For some firms, and I can think of a fair few — the solution to managing a tech-enabled remote workforce is of course more tech, mainly to monitor their productivity. Yet technology is only one of the five considerations of a typical change management plan as covered above. The school of thought that more technology will guarantee better management of remote workers is the complete wrong approach. Assuming that a remote and therefore, invisible workforce will begin to slack because they do not have managers is an out-dated assumption carried by fast-becoming outdated managers.

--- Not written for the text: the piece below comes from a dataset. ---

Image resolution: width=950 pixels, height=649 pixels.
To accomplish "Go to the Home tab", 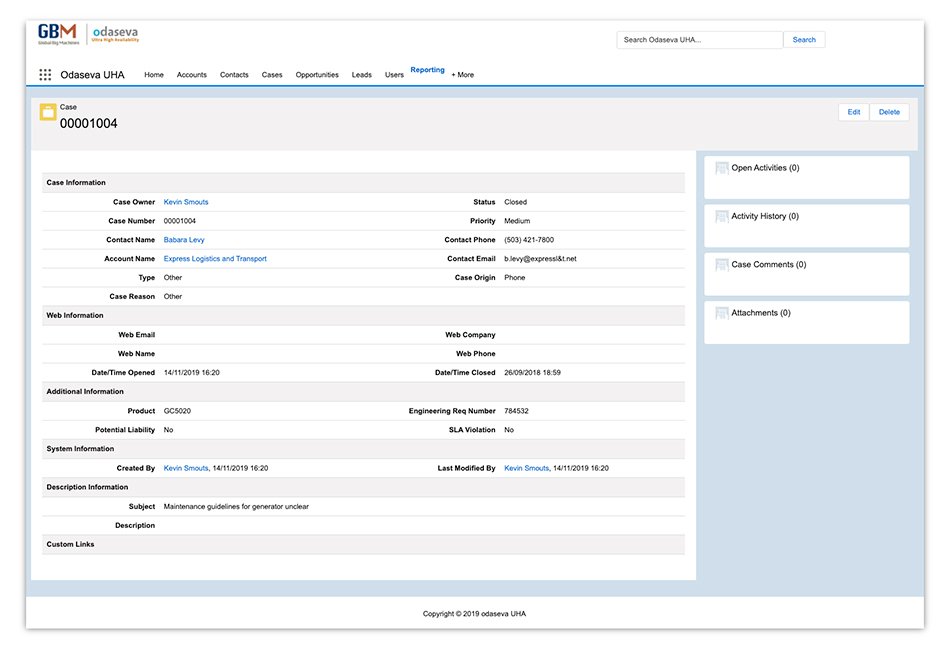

Embrace the cultural benefits of WFH
One of the key benefits of WFH, is the flexibility it brings. Why should employees stick to the typical 9–5 if they don’t have an office to go to? This shift though, requires a shift in the metrics we use to attribute value. Too often, we value human capital by the amount of time they contribute to something. We tend to attribute an employee’s value and therefore their price, by their daily rate, as opposed to their productivity. This does not happen in all cases, but it does in most. And this poses the question, if productivity can be maintained and even improved through the adoption of unorthodox working hours and informal work attire, why would you not support it? There is no longer merit continuing to drag 1950’s expectations into the current workplace — as we have found with many remnants of office etiquette from this time.
So, what needs to change?
Expectations of management:
- Productivity is key, activity is not, so measure wisely
- Be more mindful of changing patterns — Identify when they are most productive and if possible, align their work days accordingly
- WFH is an opportunity to re-evaluate your preferred work environment and build one that fits
- Know what works for you and find virtual solutions that deliver it as best they can, e.g. Zoom lunch breaks, socials and informal daily coffee breaks
- Give employees more ways to communicate and collaborate
- Ensure social aspects of co-working aren’t lost
- With the infrastructure and a proof of concept now in place, ensure this carries forward post crisis
Whilst the pandemic has been particularly punishing for a large number of businesses, it has provided a select number with a unique set of opportunities. Many leading companies have found that providing their employees with adequate levels of work/life balance, the flexibility to spend time with family and time to focus on their health and fitness yields better financial results. This type of opportunity comes but once in a lifetime and we should take the time to reflect, learn and change how we approach change in the future.